Private higher-education institution in Ghana

The Christian Service University is one of the university accredited by the National Accreditation Board in the past decade. It is located in Kumasi, the second largest city in Ghana.

==History==
The Worldwide Evangelization for Christ (WEC) had acquired property in Kumasi on which they had built four dwelling houses and a radio studio with plans to construct a large building to serve as the beginning of a training college.

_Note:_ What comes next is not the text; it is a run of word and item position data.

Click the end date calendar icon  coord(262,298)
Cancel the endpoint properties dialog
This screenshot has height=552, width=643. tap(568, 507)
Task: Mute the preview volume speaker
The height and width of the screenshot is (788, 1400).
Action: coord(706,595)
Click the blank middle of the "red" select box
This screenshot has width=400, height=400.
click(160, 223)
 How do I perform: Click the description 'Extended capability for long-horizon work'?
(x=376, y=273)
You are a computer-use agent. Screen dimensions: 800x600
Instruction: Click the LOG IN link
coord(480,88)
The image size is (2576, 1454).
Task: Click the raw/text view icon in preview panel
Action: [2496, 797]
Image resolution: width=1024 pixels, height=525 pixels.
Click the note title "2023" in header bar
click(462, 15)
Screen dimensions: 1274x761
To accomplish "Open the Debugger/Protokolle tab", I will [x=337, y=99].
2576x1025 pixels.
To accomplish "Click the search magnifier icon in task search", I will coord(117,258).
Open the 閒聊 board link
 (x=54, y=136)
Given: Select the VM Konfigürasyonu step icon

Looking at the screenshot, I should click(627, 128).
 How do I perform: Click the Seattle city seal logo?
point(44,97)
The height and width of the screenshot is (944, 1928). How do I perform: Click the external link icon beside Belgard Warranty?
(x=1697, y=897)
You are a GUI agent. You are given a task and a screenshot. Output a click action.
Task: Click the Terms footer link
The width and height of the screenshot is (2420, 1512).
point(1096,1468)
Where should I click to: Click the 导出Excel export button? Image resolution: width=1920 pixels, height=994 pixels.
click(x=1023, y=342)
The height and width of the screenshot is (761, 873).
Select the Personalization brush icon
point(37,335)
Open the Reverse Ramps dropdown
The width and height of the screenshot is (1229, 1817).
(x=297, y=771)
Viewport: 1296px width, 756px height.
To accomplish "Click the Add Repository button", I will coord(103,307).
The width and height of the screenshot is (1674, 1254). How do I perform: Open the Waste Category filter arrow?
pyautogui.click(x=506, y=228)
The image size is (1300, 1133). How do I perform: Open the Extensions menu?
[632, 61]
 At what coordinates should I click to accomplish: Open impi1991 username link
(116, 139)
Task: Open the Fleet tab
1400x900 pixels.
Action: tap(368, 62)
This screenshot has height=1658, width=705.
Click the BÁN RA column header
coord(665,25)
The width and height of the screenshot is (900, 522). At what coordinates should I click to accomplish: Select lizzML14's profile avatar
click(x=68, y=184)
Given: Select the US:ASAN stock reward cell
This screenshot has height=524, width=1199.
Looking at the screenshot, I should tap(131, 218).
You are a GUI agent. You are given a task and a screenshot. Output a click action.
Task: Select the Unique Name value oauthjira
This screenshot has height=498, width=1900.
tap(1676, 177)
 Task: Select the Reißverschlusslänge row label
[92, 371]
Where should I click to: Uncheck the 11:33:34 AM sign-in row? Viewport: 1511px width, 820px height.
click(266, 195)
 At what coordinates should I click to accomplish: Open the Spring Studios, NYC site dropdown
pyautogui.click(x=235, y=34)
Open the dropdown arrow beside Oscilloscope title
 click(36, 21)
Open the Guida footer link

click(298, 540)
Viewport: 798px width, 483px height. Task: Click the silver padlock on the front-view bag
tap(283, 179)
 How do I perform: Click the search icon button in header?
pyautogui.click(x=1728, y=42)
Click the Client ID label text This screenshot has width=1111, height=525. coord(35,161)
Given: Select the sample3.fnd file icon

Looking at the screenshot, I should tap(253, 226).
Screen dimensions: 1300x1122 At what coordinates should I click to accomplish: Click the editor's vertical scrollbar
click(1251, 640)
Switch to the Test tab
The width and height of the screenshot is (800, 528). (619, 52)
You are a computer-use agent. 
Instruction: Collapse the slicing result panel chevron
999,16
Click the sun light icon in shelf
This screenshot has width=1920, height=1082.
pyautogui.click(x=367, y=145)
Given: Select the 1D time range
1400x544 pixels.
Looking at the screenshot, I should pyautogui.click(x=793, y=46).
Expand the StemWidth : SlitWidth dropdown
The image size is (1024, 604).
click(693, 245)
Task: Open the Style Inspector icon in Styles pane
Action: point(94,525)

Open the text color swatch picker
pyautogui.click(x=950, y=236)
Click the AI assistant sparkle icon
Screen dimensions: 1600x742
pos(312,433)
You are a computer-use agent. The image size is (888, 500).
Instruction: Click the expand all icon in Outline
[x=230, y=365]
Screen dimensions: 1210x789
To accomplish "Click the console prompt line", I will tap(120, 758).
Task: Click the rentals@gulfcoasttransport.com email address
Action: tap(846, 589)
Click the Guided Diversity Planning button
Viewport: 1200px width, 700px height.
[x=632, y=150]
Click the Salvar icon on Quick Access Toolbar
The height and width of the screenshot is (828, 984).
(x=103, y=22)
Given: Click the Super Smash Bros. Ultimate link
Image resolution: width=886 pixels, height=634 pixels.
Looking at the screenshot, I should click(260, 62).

In October 1974, the first residential classes started with four students; by 2020, the college had become an evangelical Christian university.

==Campus==
The university is based on a main campus within Kumasi, the capital of the Ashanti Region.

==Programmes==
Undergraduate (Degree Programmes)
- Bachelor of Arts in Theology with Administration
- Bachelor of Arts in Communication Studies
- Bachelor of Arts in Planning and Social Development
- Bachelor of Science in Midwifery
- Bachelor of Science in Nursing
- Bachelor of Science in Cyber Security
- Bachelor of Science in Computer science
- Bachelor Of Science In Information Technology
- Bachelor of Business Administration: Human Resource Management
- Bachelor of Business Administration: Marketing
- Bachelor of Business Administration: Accounting
- Bachelor of Business Administration: Banking and Finance
- Diploma in Business Administration

Postgraduate (Master Programmes)
- Master of Arts in Christian Ministry with Management
- Master of Science in Accounting and Finance
- Master of Science in Monitoring and Evaluation
- Master of Science in Corporate Planning and Governance
- MPhil in English Education
- MPhil in Mathematics
- MA/ Mphil in Communication Studies
- Master of Science in Digital Marketing and Supply Chain
- Master of Arts in Event Management

==Students and faculty==
The university has 161 support and faculty staff. The student population as at June 2025 is 2,700

==Students' Representative Council==
The university has a students union known as the Students Representative Council. This has existed since 1983.